EXERCISE DATA:
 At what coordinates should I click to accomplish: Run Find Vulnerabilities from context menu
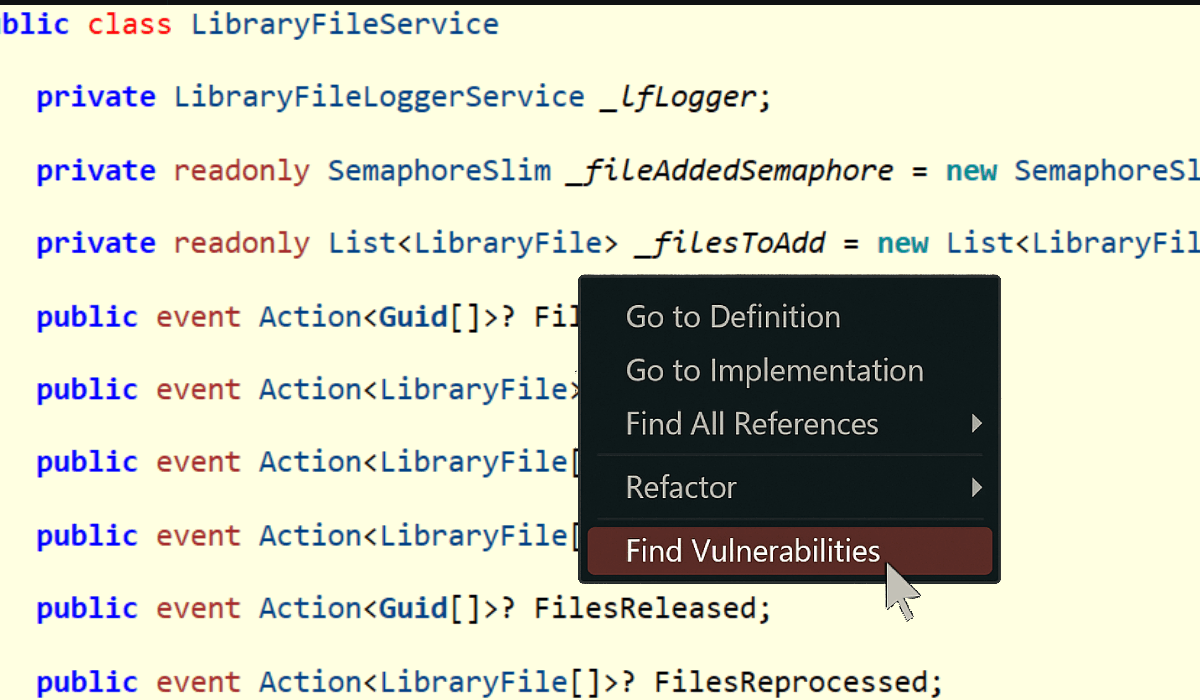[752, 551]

==

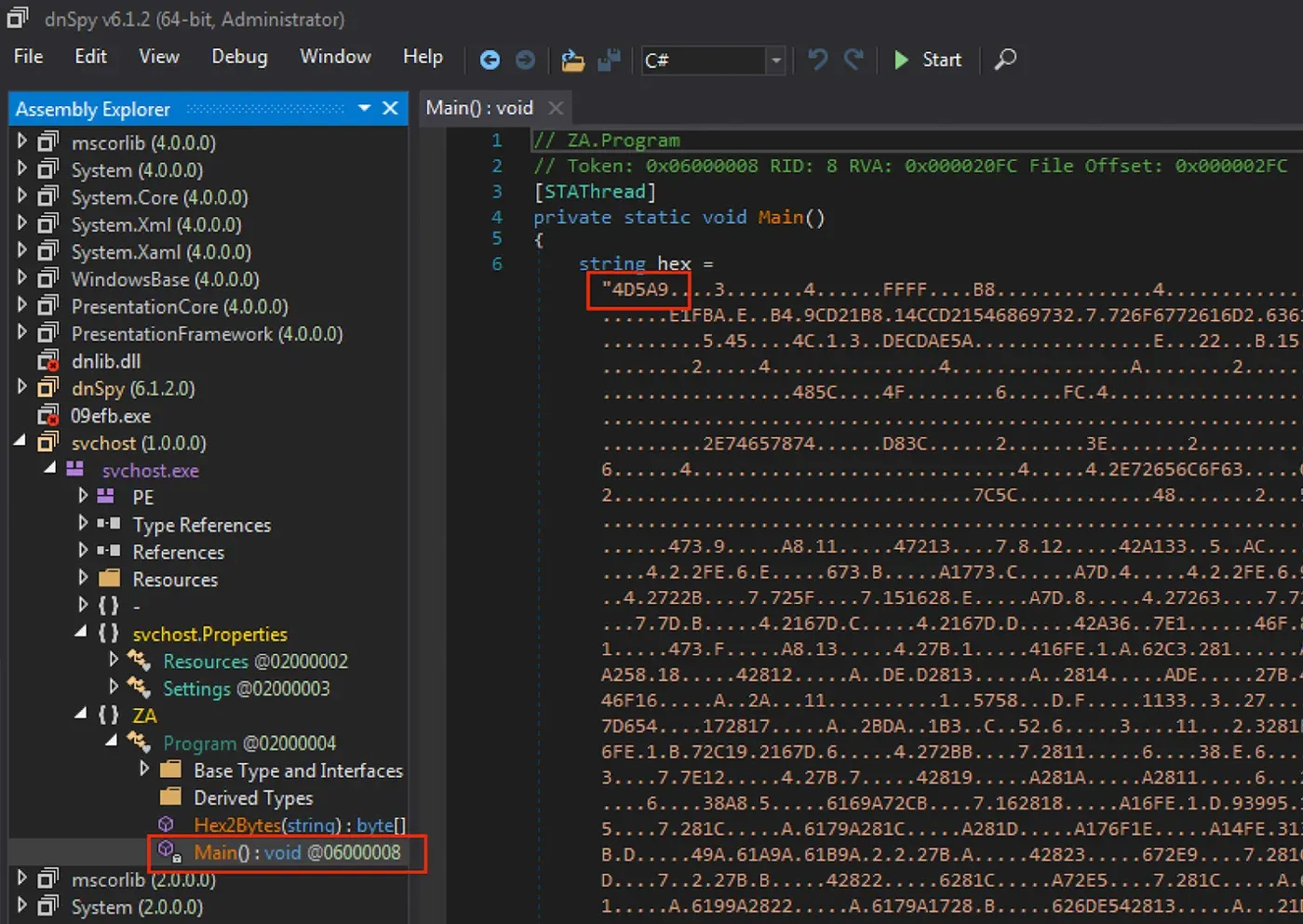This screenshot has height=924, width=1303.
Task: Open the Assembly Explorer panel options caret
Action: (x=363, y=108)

...

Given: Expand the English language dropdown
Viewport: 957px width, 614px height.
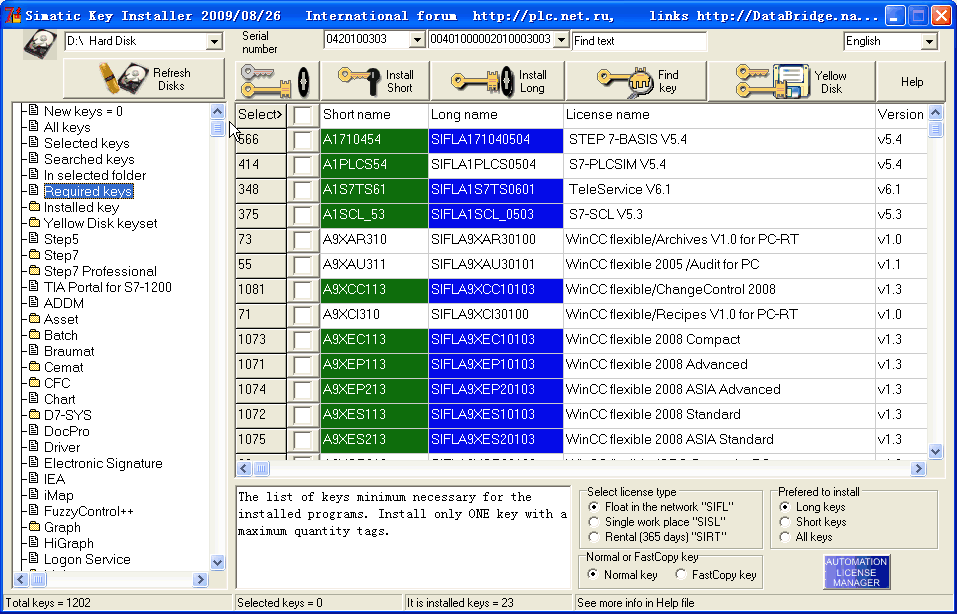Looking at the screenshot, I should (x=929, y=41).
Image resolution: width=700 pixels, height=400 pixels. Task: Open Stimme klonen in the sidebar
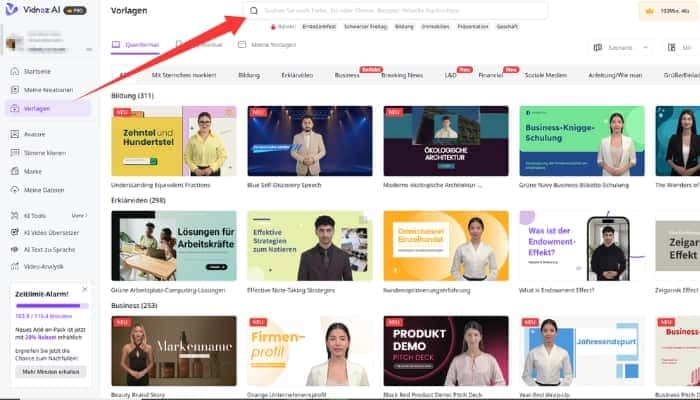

THE TASK: Everything from the line with "Viewport: 957px width, 614px height." down to the line with "Image resolution: width=700" in the data above should be copied exactly, with both end lines kept and the pictures left out.

FINISHED EXERCISE:
Viewport: 957px width, 614px height.
Looking at the screenshot, I should (x=929, y=41).
Image resolution: width=700 pixels, height=400 pixels. Task: Open Stimme klonen in the sidebar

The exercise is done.